1. Observe a seguinte notícia: “O total de pessoas encarceradas no Brasil chegou a 726.712 em junho de
2016. Em dezembro de 2014, era de 622.202. Houve um crescimento de mais de 104 mil pessoas. Cerca
de 40% são presos provisórios, ou seja, ainda não possuem condenação judicial. Mais da metade dessa
população é de jovens de 18 a 29 anos e 64% são negros. [...] Os crimes relacionados ao tráfico de drogas
são os que mais levam as pessoas às prisões, com 28% da população carcerária total. Somados, roubos
e furtos chegam a 37%. [...] Quanto à escolaridade, 75% da população prisional brasileira não chegaram
ao Ensino Médio. Menos de 1% dos presos tem graduação”.
Fonte: AGÊNCIA BRASIL, 08/12-2017. Em: http://agenciabrasil.ebc.com.br/geral/noticia/2017-12/populacao-carceraria-do-
brasil-sobe-de-622202-para-726712-pessoas

As informações apresentadas na notícia acima podem ser pensadas filosoficamente tomando-se por
base
I. Foucault e sua teoria dos dispositivos disciplinares do poder.
II. Marx e sua teoria do Estado como instrumento da classe dominante.
III. Maquiavel e sua teoria do poder do príncipe.
IV. Aristóteles e seu conceito de justiça distributiva.

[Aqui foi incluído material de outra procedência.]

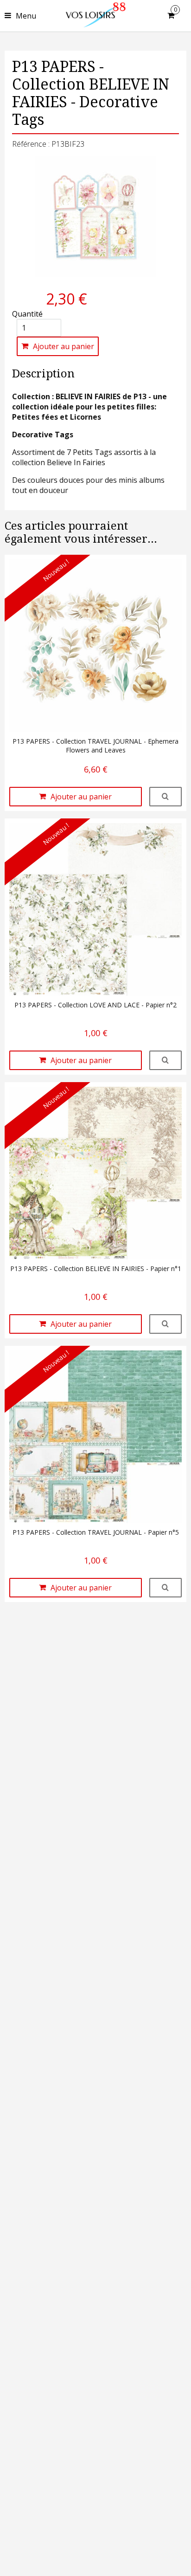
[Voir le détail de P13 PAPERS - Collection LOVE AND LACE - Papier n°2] (165, 1060)
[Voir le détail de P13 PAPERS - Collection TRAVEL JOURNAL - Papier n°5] (165, 1587)
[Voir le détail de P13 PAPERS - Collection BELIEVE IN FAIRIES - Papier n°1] (165, 1324)
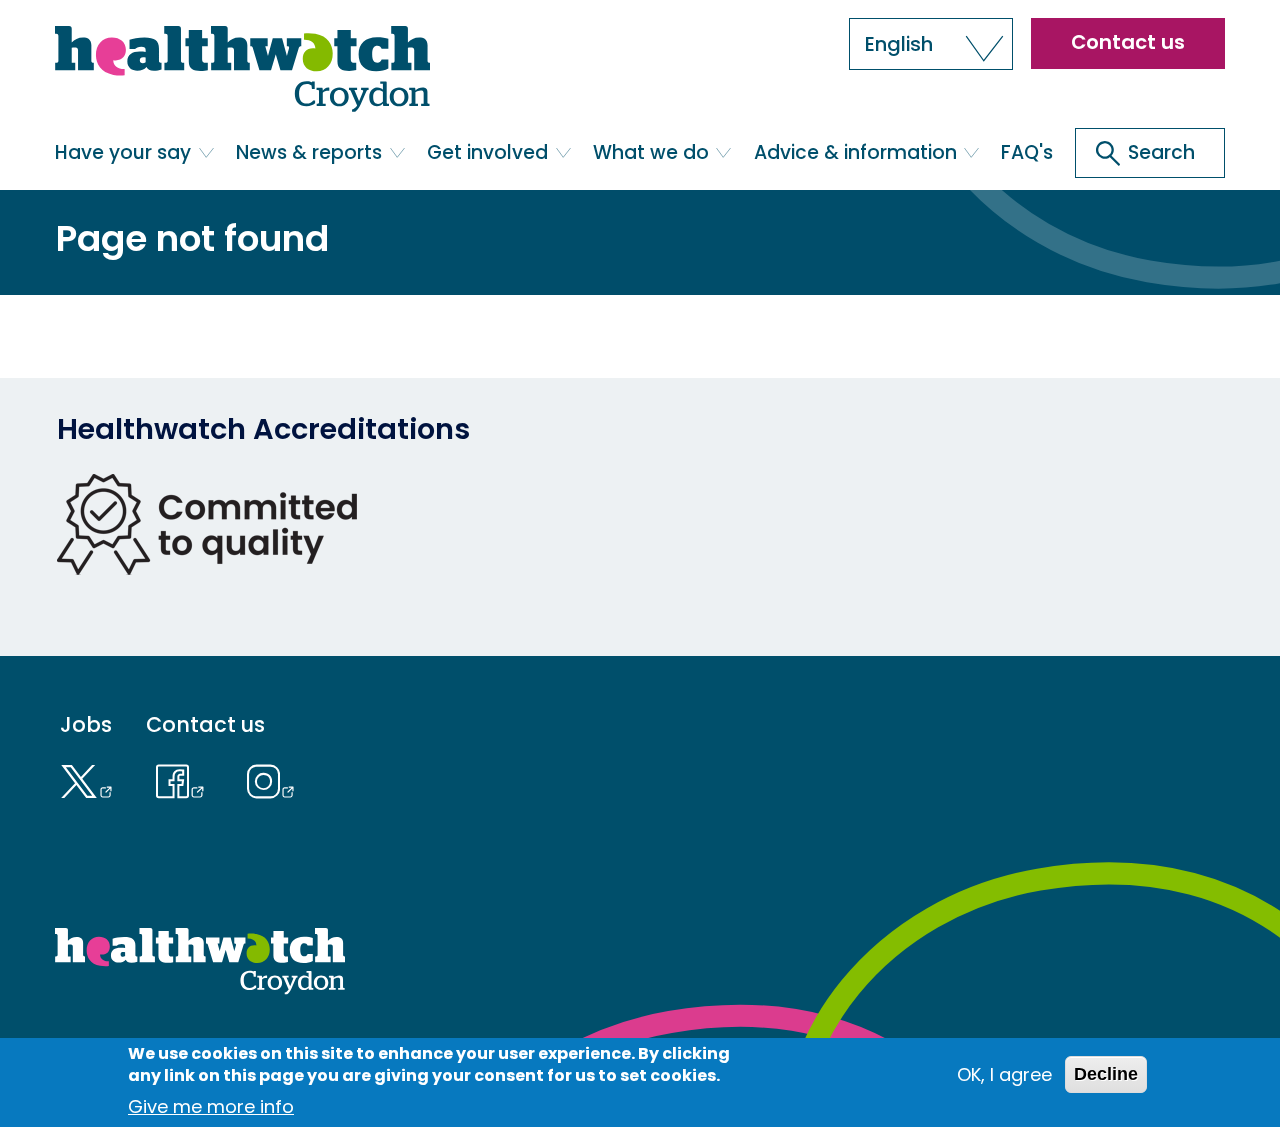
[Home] (242, 70)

Estão corretas somente as complementações contidas em


a) I e II.
b) II e III.
c) III e IV.
d) I e IV.

2. O momento histórico das disciplinas é o momento em que nasce uma arte do corpo humano, que visa
não unicamente o aumento das suas habilidades, nem tampouco aprofundar sua sujeição, mas a
formação de uma relação que no mesmo mecanismo o torna tanto mais obediente quanto é mais útil, e
inversamente. Forma-se então uma política das coerções, que são um trabalho sobre o corpo, uma
manipulação calculada de seus elementos, de seus gestos, de seus comportamentos.
FOUCAULT, M. Vigiar e punir: história da violência nas prisões. Petrópolis: Vozes, 1987.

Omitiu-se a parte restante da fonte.